The market is made up of two areas – the outer market also known as the jogai shijo where the general retail area and the sushi restaurants are, and the inner market jonai shijo where the wholesale seafood sales and the tuna auctions take place. Before we could reach the inner market, we had to walk through the delivery/logistics area. This is where trucks meet motor bikes meet vans meet carts meet mini cranes meet turret trucks – managing four other adults and avoiding fast moving vehicles can be quite the labourious exercise. The order within this chaotic traffic is an admirable feat indeed; walking briskly, paying attention and moving with little hesitation will go a long way here. All the way to the jonai shijo, at least.
Unlike the rest of Tokyo, the fish market has a pretty simple grid layout. Pick a row and keep walking. All (edible) sea creatures, imaginable or not, must somehow at one point or another end up here, lapping in a water-filled styrofoam box. Size and variety expectations about octopi/tuna/shellfish will have to be re-calibrated after a visit here.
It would be so nice to hold a seafood hotpot here.
(Psst: You will most definitely be treading on wet and bloody (literally) ground, so wear appropriate footwear. The inner market is first and foremost a place of business, so stay out of buyers’ way and don’t point your cameras at everything you see.)

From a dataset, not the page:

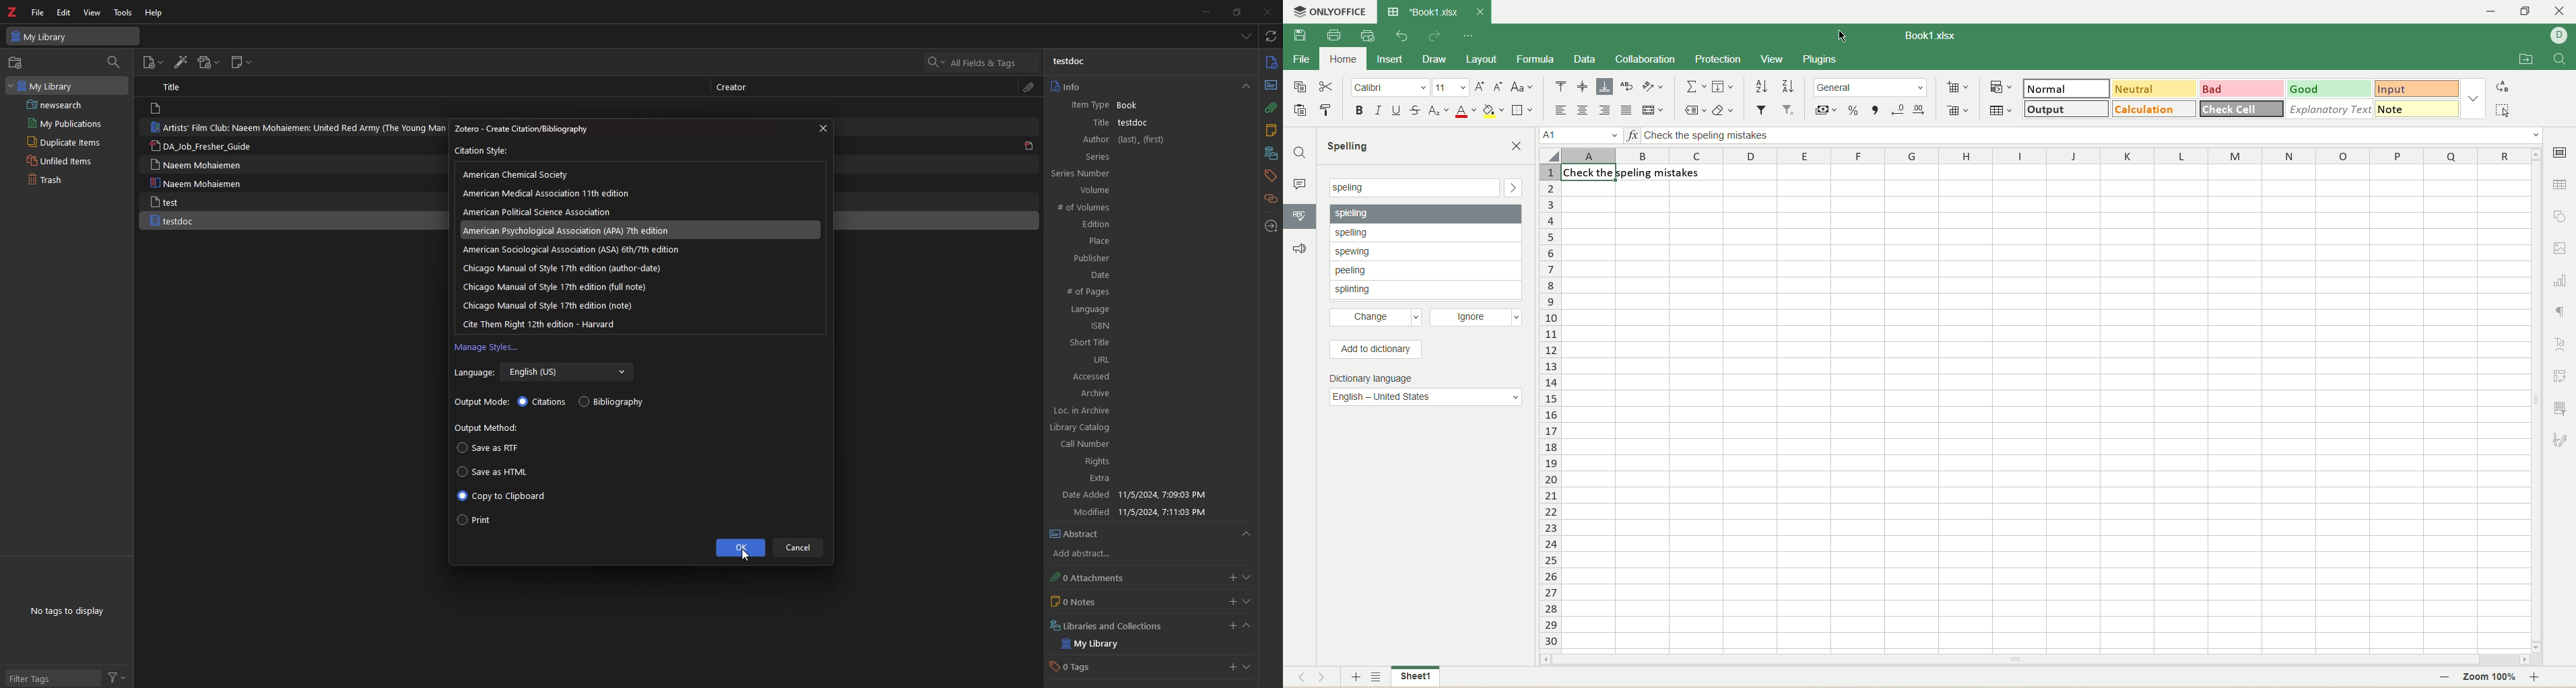 The width and height of the screenshot is (2576, 700). What do you see at coordinates (521, 174) in the screenshot?
I see `american chemical scoeity` at bounding box center [521, 174].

Tamogo-yaki shops are quite plentiful in the jogai. So while you wait in line for breakfast, send your friends/family members out for some tamago-yaki. Or if you’re really good, keep them in line, go walk around the outer market, taste some piping hot tamago-yaki and grilled shellfish and see some bonita flakes dance.
I used to think that having sushi as breakfast was a bad idea (raw fish in the morning? Really?). Then I tried it at Tsukiji a few years ago and will recommend it to anyone who cares to listen. Sushi Dai and Daiwa Sushi are the famous options here, and if you don’t mind the 2-and-up hours of waiting, I’m pretty sure you will have a fabulous meal. This time we had our fix at a slightly blah restaurant (whose name I forget but it had someone at the door calling out – always a bad sign).
Getting to Tsukiji
The tuna auction takes place at 5am and is open to a max of 120 visitors over 2 fixed time periods. Please visit this site and see the “Visiting the tuna auction” section for more information.
Unless you are planning to visit the tuna auction, you don’t have to head to the market too early. We took a train around 6.30am and reached just before 7am. Take the Hibiya Subway line to Tsukiji (築地) and take exits 1 or 2. You can also take the Toei Oedo Subway line to Tsukiji-shijo (築地市場) and use exit A1.
The market is slated to move to a new venue at Toyosu (currently known for being the site of the first 7-11 store in Japan) in spring 2016.